The use of field programmable devices in security-critical applications is growing in popularity; in part, this can be attributed to their potential for balancing metrics such as efficiency and algorithm agility. However, in common with non-programmable alternatives, physical attack techniques such as fault and power analysis are a threat. We investigate a family of next-generation field programmable devices, specifically those based on the concept of time multiplexing, within this context: our results support the premise that extra, inherent flexibility in such devices can offer a range of possibilities for low-overhead, generic countermeasures against physical attack.
INTRODUCTION
Within the context of countermeasures against physical attack, flexibility often represent an important consideration. Specifically, realising such countermeasures can be easier if the underlying platform is more flexible; for example, although general-purpose processors are flexible in terms of what they can execute, their fixed design usually requires alteration to support efficient temporal skewing or shuffling. Field Programmable Gate Arrays (FPGAs), and reconfigurable fabrics more generally, therefore represent an interesting option. In particular, their flexibility can allow various generic countermeasures without the associated cost of platform redesign or redeployment (even if reconfiguration is required).
Soft Gate Array (SGA) [1] is an SRAM-based example of a Time Multiplexed FPGA (TMFPGA) design: SGA aims to overcome the remaining limitations in other TMF-PGA designs, namely dynamic and static power consumption. One might argue these advantages align with use-cases where physical attacks are an issue (namely embedded or mobile computing devices). As a result, we proactively investigate whether the added flexibility afforded by an SGA can be translated into mechanisms for realising generic countermeasures, with particular focus on Differential Power Analysis (DPA) [2] .

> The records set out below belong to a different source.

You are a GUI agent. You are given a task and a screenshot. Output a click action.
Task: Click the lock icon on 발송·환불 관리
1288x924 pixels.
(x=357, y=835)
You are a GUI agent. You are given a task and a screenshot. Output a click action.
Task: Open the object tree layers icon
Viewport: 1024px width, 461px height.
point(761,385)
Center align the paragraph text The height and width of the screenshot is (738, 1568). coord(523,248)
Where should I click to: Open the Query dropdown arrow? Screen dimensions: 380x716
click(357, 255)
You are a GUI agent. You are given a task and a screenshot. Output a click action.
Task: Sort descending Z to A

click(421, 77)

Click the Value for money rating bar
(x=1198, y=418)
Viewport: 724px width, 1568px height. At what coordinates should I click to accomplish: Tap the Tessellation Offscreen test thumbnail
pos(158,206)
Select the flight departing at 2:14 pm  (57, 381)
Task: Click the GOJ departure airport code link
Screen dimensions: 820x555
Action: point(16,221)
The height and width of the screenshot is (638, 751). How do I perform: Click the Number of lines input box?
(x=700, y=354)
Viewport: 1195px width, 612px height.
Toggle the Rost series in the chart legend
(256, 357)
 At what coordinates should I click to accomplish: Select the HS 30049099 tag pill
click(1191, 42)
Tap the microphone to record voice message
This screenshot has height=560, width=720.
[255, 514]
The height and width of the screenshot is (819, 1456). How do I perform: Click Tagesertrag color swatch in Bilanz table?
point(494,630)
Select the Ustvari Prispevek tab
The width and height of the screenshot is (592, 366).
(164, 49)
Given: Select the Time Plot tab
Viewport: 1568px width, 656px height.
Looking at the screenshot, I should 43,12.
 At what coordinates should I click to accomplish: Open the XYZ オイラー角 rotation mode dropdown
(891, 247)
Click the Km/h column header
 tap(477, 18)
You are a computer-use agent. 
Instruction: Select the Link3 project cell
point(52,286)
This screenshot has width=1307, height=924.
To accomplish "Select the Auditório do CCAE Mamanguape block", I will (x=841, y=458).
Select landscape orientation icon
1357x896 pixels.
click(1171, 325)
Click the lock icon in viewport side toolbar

Space restrictions mean we rely heavily on background in the full version of this paper [3] ; our focus is presentation of associated results only. These results are produced by an experimental, VHDL-based cycle-accurate SGA simulator. We used a simple power model whereby power consumption scales in proportion to switching behaviour; this metric was extracted from each simulation with an existing framework [4] shown to give reliable estimations within the context of DPA. Each actual DPA attack was performed using the resulting data by applying the OpenSCA toolbox in Matlab [5] .
GLITCHES AND EARLY EVALUATION IN CRYPTOGRAPHIC CIRCUITS
Mangard et al. [6] describe a DPA attack on an AES S-box with integrated, masking-based countermeasures. The attack succeeds due to transient behaviour, or glitches, on intermediate signals in the circuit. Such glitches typically result from unbalanced paths, and therefore apply to FGPAand ASIC-based implementations. An SGA protects against such glitches. One can view evaluation as an n-stage pipeline, wherein each stage is a single gate: the output of each stage is latched before being reused as an input, meaning the same transient behaviour is suppressed. For an in-depth discussion of the glitch-free behaviour of the SGA fabric the reader is referred to the full version of the paper [3] .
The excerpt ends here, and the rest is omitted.